Endometriosis is an inflammatory disease that affects 10-15% of women of reproductive age (3). The main clinical features are chronic pelvic pain, dyspareuria, and subfertility. It is commonly believed that pregnancy reduces the symptoms in patients with endometriosis. The use of assisted reproduction technology (ART) for treating infertile couples is increasing in the United States and other countries (1). Women with endometriosis are more likely to have difficulties conceiving, but ART provides an increased chance of conceiving for infertile women with endometriosis and anatomic distortion of the ovaries and tubes. About 120 cases have been reported in the literature since 1778, most cases were reported before the 1980s (4). Between 2000 and 2009, epidemiologic studies or case reports suggest that women with endometriosis may have an increased risk for preterm birth (5). Women with endometriosis are more frequently affected by preeclampsia and antepartum hemorrhage (1). Urohemoperitoneum during pregnancy with fetal death in a patient with deep endometriosis is rare, but reported (6).

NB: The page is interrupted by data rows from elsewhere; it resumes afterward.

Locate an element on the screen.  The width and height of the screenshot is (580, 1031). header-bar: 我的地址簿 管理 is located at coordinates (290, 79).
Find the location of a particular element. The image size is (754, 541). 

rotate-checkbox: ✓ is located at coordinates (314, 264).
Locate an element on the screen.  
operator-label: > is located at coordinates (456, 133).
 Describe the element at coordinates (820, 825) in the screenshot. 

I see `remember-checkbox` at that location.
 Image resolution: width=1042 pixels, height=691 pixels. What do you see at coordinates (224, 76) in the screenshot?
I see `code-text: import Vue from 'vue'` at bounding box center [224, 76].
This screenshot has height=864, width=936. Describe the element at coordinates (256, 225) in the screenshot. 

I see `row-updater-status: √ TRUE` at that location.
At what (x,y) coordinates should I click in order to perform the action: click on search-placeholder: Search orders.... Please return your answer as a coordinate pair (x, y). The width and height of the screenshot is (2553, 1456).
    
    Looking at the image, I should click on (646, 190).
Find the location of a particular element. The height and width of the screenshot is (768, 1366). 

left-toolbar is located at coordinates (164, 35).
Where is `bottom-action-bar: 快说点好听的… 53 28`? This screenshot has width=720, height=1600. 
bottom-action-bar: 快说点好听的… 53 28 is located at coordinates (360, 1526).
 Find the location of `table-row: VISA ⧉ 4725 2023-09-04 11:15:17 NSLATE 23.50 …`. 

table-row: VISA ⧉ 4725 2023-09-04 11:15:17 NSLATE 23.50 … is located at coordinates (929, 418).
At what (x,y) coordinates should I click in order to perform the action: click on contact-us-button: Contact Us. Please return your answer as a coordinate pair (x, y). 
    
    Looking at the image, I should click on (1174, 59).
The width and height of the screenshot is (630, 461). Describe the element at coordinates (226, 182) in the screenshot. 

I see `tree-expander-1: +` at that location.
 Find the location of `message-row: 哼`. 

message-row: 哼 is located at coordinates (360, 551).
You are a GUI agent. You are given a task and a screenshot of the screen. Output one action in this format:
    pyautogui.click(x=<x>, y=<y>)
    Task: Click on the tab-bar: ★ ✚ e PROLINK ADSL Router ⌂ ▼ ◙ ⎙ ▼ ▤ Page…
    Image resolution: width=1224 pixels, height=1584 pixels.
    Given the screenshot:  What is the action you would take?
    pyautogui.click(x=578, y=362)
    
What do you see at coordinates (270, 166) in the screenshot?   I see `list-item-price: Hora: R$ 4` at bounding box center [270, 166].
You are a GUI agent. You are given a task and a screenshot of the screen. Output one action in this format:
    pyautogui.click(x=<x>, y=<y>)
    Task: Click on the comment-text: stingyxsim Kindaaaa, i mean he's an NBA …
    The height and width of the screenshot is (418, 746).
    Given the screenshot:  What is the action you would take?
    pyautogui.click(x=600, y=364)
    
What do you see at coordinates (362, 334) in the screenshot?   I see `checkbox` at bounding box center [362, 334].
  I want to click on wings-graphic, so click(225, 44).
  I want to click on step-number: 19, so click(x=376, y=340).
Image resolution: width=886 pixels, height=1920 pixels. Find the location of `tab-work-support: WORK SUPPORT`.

We have found other reported cases in which endometriosis was associated with hemoperitoneum during pregnancy (7). Most cases had uterine vessel hemorrhage and histories of laparoscopic surgery for endometiosis (8-10). Three of our cases had moderate-to-severe endometriosis and had undergone laparoscopic lysis of adhesions. The presence of surgical scar tissue and deep infiltrated endometriotic lesions located under dense adhesions in the cul-de-sac could have been avulsed by uterine contractions and pushing in labor. Four cases had bleeding from superficial varicose uterine veins.
It is commonly believed that pregnancy has good effects on endometriosis by reducing the symptoms, but we have to be aware of complications of endometriosis during pregnancy. During first trimester, endometriosis is associated with an increased risk of fetal loss that includes miscarriage and ectopic pregnancy. During the second and third trimesters, spontaneous hemoperitoneum from rupture of uterine or ovarian vessels is possible. During labor, a spontaneous hemoperitoneum from deep infiltrated endometriosis lesions located under dense adhesions in the cul-de-sac is possible. Dense adhesions in the cul-de-sac could be avulsed by strong pressure or stretching during vaginal delivery. The management and etiology of endometriosis continues to be debated, but chronic inflammation due to endometriosis may make superficial varicose uterine and ovarian veins more friable.
In summary, hemoperitoneum during pregnancy is a very rare condition, and difficult to diagnose. The precise causes and incidence of hemoperitoneum during pregnancy are still unknown. We have to be aware, however, that endometriosis is a risk factor for hemoperitoneum.